- _WORK INSTRUCTIONS_: Extract every one of the records below and copy each line word for word, without changing anything.

=== DATA EXTRACTS ===

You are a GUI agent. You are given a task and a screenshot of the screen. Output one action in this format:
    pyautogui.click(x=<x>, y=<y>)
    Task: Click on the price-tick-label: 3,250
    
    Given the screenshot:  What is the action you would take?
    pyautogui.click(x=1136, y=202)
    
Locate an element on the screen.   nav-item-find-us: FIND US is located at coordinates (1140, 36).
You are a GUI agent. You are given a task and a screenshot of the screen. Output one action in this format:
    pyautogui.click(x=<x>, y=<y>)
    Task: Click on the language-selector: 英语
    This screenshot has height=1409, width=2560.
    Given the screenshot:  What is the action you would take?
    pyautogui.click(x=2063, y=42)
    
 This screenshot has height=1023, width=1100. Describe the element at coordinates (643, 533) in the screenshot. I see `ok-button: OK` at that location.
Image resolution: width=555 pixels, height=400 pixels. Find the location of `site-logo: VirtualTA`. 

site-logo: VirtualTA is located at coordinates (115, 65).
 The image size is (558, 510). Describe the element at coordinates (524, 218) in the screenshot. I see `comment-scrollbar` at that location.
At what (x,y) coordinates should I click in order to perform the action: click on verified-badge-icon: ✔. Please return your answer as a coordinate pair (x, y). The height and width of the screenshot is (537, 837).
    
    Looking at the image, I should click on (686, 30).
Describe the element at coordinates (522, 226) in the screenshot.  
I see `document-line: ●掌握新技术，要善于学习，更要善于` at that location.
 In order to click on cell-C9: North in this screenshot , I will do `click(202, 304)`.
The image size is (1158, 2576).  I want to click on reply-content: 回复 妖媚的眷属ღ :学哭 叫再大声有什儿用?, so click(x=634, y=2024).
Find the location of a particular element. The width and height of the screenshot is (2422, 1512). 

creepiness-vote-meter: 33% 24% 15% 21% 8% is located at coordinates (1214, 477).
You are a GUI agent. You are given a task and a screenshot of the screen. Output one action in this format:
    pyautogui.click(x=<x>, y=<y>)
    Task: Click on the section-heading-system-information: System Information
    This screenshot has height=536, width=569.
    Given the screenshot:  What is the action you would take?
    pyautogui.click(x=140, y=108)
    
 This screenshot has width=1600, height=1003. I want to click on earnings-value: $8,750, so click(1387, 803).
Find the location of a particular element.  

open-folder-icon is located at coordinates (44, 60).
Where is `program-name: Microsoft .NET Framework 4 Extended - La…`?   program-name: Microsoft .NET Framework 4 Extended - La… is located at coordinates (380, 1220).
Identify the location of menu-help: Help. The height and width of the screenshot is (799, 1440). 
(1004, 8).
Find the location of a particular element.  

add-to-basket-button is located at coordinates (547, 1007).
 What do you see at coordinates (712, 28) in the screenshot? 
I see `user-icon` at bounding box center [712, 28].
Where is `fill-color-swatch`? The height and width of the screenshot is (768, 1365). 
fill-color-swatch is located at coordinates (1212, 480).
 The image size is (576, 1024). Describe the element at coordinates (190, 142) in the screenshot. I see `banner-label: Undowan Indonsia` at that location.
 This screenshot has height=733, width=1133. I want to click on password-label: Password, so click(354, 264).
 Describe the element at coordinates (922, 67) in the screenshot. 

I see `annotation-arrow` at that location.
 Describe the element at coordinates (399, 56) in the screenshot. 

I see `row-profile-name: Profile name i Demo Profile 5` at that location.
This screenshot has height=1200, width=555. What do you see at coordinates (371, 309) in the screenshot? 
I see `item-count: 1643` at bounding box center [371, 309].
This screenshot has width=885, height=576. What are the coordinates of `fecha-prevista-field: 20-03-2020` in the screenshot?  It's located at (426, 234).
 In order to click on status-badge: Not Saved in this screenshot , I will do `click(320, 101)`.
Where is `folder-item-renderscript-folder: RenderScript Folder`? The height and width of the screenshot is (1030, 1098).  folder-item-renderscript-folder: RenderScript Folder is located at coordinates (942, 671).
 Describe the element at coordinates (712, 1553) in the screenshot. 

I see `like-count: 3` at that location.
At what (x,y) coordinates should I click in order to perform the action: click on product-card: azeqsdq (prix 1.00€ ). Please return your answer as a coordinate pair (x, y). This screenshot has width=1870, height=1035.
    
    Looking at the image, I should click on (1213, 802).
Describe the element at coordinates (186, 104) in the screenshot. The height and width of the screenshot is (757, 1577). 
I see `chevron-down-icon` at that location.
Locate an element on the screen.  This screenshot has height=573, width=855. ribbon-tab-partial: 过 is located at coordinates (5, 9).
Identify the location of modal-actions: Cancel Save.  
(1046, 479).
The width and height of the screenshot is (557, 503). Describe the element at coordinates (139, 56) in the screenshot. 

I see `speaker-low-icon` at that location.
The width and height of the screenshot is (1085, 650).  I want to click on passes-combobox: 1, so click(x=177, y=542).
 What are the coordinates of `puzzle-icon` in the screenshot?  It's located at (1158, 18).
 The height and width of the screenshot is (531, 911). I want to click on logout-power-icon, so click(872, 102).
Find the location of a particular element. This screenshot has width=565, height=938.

===

- _WORKED SOLUTION_:
You are a GUI agent. You are given a task and a screenshot of the screen. Output one action in this format:
    pyautogui.click(x=<x>, y=<y>)
    Task: Click on the price-tick-label: 3,250
    
    Given the screenshot:  What is the action you would take?
    pyautogui.click(x=1136, y=202)
    
Locate an element on the screen.   nav-item-find-us: FIND US is located at coordinates (1140, 36).
You are a GUI agent. You are given a task and a screenshot of the screen. Output one action in this format:
    pyautogui.click(x=<x>, y=<y>)
    Task: Click on the language-selector: 英语
    This screenshot has height=1409, width=2560.
    Given the screenshot:  What is the action you would take?
    pyautogui.click(x=2063, y=42)
    
 This screenshot has height=1023, width=1100. Describe the element at coordinates (643, 533) in the screenshot. I see `ok-button: OK` at that location.
Image resolution: width=555 pixels, height=400 pixels. Find the location of `site-logo: VirtualTA`. 

site-logo: VirtualTA is located at coordinates (115, 65).
 The image size is (558, 510). Describe the element at coordinates (524, 218) in the screenshot. I see `comment-scrollbar` at that location.
At what (x,y) coordinates should I click in order to perform the action: click on verified-badge-icon: ✔. Please return your answer as a coordinate pair (x, y). The height and width of the screenshot is (537, 837).
    
    Looking at the image, I should click on (686, 30).
Describe the element at coordinates (522, 226) in the screenshot.  
I see `document-line: ●掌握新技术，要善于学习，更要善于` at that location.
 In order to click on cell-C9: North in this screenshot , I will do `click(202, 304)`.
The image size is (1158, 2576).  I want to click on reply-content: 回复 妖媚的眷属ღ :学哭 叫再大声有什儿用?, so click(x=634, y=2024).
Find the location of a particular element. The width and height of the screenshot is (2422, 1512). 

creepiness-vote-meter: 33% 24% 15% 21% 8% is located at coordinates (1214, 477).
You are a GUI agent. You are given a task and a screenshot of the screen. Output one action in this format:
    pyautogui.click(x=<x>, y=<y>)
    Task: Click on the section-heading-system-information: System Information
    This screenshot has height=536, width=569.
    Given the screenshot:  What is the action you would take?
    pyautogui.click(x=140, y=108)
    
 This screenshot has width=1600, height=1003. I want to click on earnings-value: $8,750, so click(1387, 803).
Find the location of a particular element.  

open-folder-icon is located at coordinates (44, 60).
Where is `program-name: Microsoft .NET Framework 4 Extended - La…`?   program-name: Microsoft .NET Framework 4 Extended - La… is located at coordinates (380, 1220).
Identify the location of menu-help: Help. The height and width of the screenshot is (799, 1440). 
(1004, 8).
Find the location of a particular element.  

add-to-basket-button is located at coordinates (547, 1007).
 What do you see at coordinates (712, 28) in the screenshot? 
I see `user-icon` at bounding box center [712, 28].
Where is `fill-color-swatch`? The height and width of the screenshot is (768, 1365). 
fill-color-swatch is located at coordinates (1212, 480).
 The image size is (576, 1024). Describe the element at coordinates (190, 142) in the screenshot. I see `banner-label: Undowan Indonsia` at that location.
 This screenshot has height=733, width=1133. I want to click on password-label: Password, so click(354, 264).
 Describe the element at coordinates (922, 67) in the screenshot. 

I see `annotation-arrow` at that location.
 Describe the element at coordinates (399, 56) in the screenshot. 

I see `row-profile-name: Profile name i Demo Profile 5` at that location.
This screenshot has height=1200, width=555. What do you see at coordinates (371, 309) in the screenshot? 
I see `item-count: 1643` at bounding box center [371, 309].
This screenshot has width=885, height=576. What are the coordinates of `fecha-prevista-field: 20-03-2020` in the screenshot?  It's located at (426, 234).
 In order to click on status-badge: Not Saved in this screenshot , I will do `click(320, 101)`.
Where is `folder-item-renderscript-folder: RenderScript Folder`? The height and width of the screenshot is (1030, 1098).  folder-item-renderscript-folder: RenderScript Folder is located at coordinates (942, 671).
 Describe the element at coordinates (712, 1553) in the screenshot. 

I see `like-count: 3` at that location.
At what (x,y) coordinates should I click in order to perform the action: click on product-card: azeqsdq (prix 1.00€ ). Please return your answer as a coordinate pair (x, y). This screenshot has width=1870, height=1035.
    
    Looking at the image, I should click on (1213, 802).
Describe the element at coordinates (186, 104) in the screenshot. The height and width of the screenshot is (757, 1577). 
I see `chevron-down-icon` at that location.
Locate an element on the screen.  This screenshot has height=573, width=855. ribbon-tab-partial: 过 is located at coordinates (5, 9).
Identify the location of modal-actions: Cancel Save.  
(1046, 479).
The width and height of the screenshot is (557, 503). Describe the element at coordinates (139, 56) in the screenshot. 

I see `speaker-low-icon` at that location.
The width and height of the screenshot is (1085, 650).  I want to click on passes-combobox: 1, so click(x=177, y=542).
 What are the coordinates of `puzzle-icon` in the screenshot?  It's located at (1158, 18).
 The height and width of the screenshot is (531, 911). I want to click on logout-power-icon, so click(872, 102).
Find the location of a particular element. This screenshot has width=565, height=938.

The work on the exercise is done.